I was selfish when I was younger.
I didn’t really understand what I had and how blessed I was.
I was all about getting my way and looking pretty all the time.
That was what was most important to me.
I had no clue.
Having my kids changed that.
Working hard to get the things I wanted changed that.
Surrounding myself with loving, caring, giving, kind people changed that.
One of my bestest friends told me “My mom always said, when you loan people money, don’t expect to get it back. If you do, it’s a blessing.”
Just the fact that she would loan money or anything for that matter says a lot about her heart.
The fact that she doesn’t expect it back says even more.
She would give the shirt off of her back to someone she loves.
I would too.
I think that’s one of the reasons we get along so well.
When you do things like that though, you’re a lot more likely to get hurt.
Big hearts = big hurts
I have never understood people that have absolutely no concern for how they make other people feel.
It could be a thank you note for a small gift, just a text saying thank you.
An acknowledgment that someone did something above what they need too simply because they have a big heart and they care about you.
It’s not difficult.
I don’t think.
They can cut like a knife.
The sharpest knife possible.
Is it that hard to choose your words a little more carefully?

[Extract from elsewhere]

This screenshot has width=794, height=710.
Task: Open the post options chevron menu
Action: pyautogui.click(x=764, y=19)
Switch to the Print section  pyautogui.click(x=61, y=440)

To think about the lasting effect that your words or your attitude or even your actions will have on the other person…
I have learned that usually those people are just miserable people.
They are just miserable.
They don’t know how to be nice or kind.
They use their words to hurt you because they are hurt themselves.
I’m not justifying it.
Not at all.
It isn’t OK.
Last night I got to see it firsthand.
I won’t get into all the details but I saw a good, kind heart get hurt.
He didn’t do anything wrong.
He is just as innocent as can be.
Loving and caring.
The other person is just miserable.
Their priorities are all messed up and hurting him with his words was the only defense he had.
It’s so upsetting.
That someone we think we know or someone we love can be so mean.

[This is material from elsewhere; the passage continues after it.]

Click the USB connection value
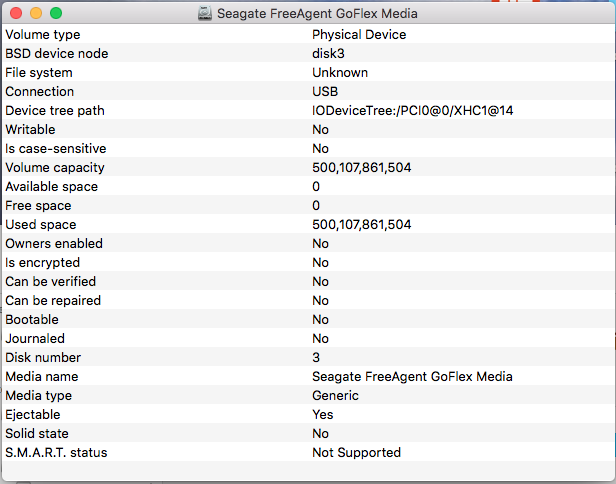The image size is (616, 484). (x=325, y=92)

There are people that give when they have nothing left to give.
There is nothing funny or comical about hurting innocent people.

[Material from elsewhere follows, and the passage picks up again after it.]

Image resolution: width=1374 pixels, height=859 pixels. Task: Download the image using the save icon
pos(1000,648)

In that moment last night, things became so clear for me.
My priorities shifted a little more.
I’m not bitter or angry about it, I’m sad for you.
Very sad because treating people like that will only ensure your loneliness.
A kind of calmness came over me.
It was almost like I felt still.
I realized my purpose for being here.
I have three.
Three reasons for pushing through.
It was my job to stop those tears and I did.
I always will.
Until the day comes that they too realize your selfishness and your bitterness isn’t worth their tears.